Brazilian Nightclub Fire
Firefighters try to extinguish the flames at a nightclub in Santa Maria, Brazil. REUTERS/Germano Roratto/Agencia RBS

A fire that surged through a Brazilian nightclub early Sunday morning has killed 232 people, according to the Associated Press. The incident is said to be the world’s deadliest nightclub fire in more than a decade.

A flare or firework lit by one of the band members performing at the club in Santa Maria may have caused the fire, which started at 2 a.m. Reports also indicate that 117 people are currently being treated at hospitals. The nightclub Kiss, which was holding an event for a local university, was filled with smoke as partygoers fled the scene. Most of the attendees were students at the Federal University of Santa Maria, according to the AP.

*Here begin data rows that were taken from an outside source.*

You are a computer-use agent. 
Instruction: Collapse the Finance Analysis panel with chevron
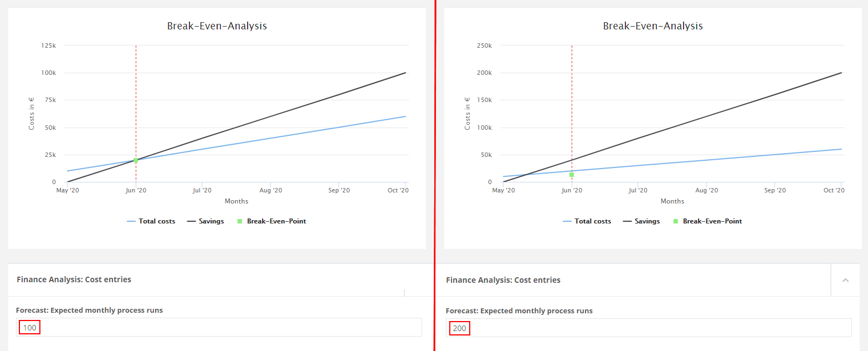[x=845, y=280]

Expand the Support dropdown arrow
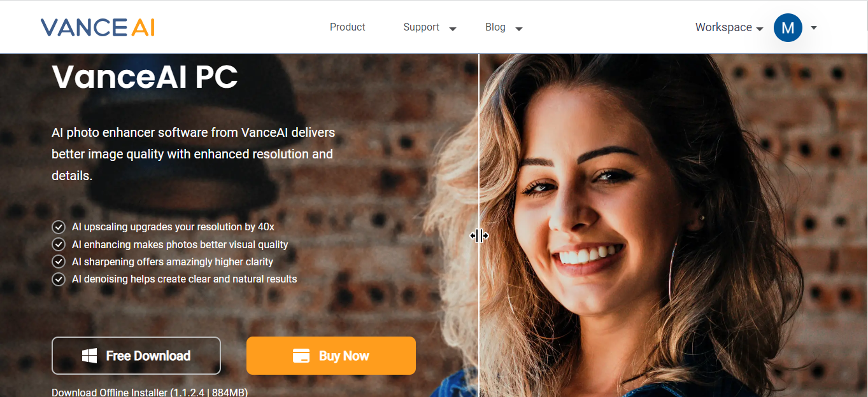click(453, 29)
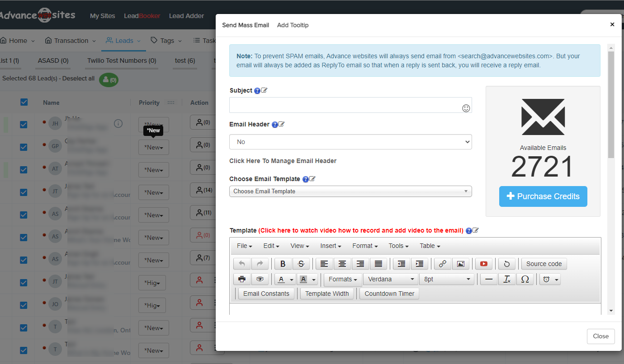This screenshot has height=364, width=624.
Task: Click the print icon in the editor
Action: coord(242,279)
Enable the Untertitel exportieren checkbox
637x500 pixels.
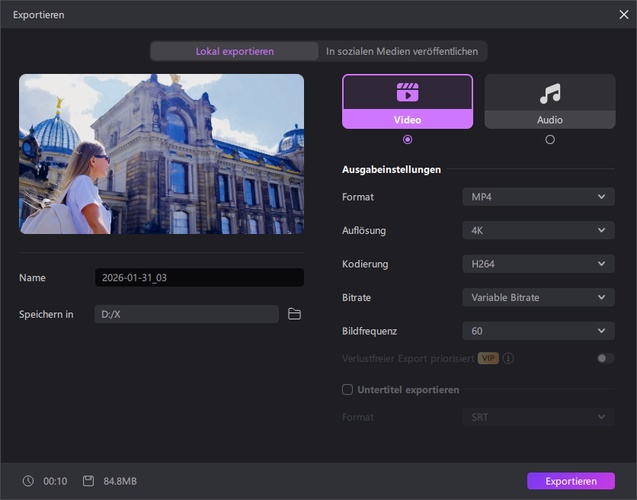click(348, 389)
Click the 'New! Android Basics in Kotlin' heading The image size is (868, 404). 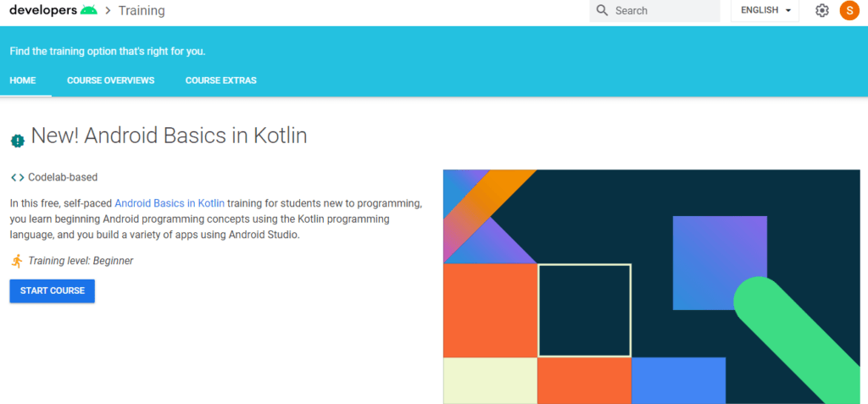[169, 136]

“There was so much smoke and fire, it was complete panic and it took a long time for people to get out, there were so many dead,” survivor Luana Silva told the Globo TV Network.

Silva said firefighters and ambulances arrived on the scene promptly, but the flames spread too quickly inside the club.

Another survivor, Michele Periera, described the scene to the Folha de Sao Paulo newspaper: “The band that was onstage began to use flares, and, suddenly, they stopped the show and pointed them upward. At that point the ceiling caught fire. It was really weak but in a matter of seconds it spread.”

A security guard at the club, whom newspaper Diario de Santa Maria identified as Rodrigo Moura, said the nightclub was at its maximum capacity of between 1,000 and 2,000 people, and partygoers were shoving each other in the panic to escape.

Most of the dead suffocated inside the club, Dr. Paulo Alfonso Beltrame told the AP.

“Large amounts of toxic smoke quickly filled the room and I would say that at least 90 percent of victims died of asphyxiation,” he said via telephone. “The toxic smoke made people lose their sense of direction so they were unable to find their way to the exit. Apparently they confused the bathroom door with the exit door.”

It’s also unclear if there were any emergency exits. One survivor told G1 that the front door was the only known exit.

Brazilian President Dilma Rousseff flew back from a summit in Santiago, Chile, because of the disaster.

“We are together necessarily,” Rousseff said. “We are going to make it through this tragedy.”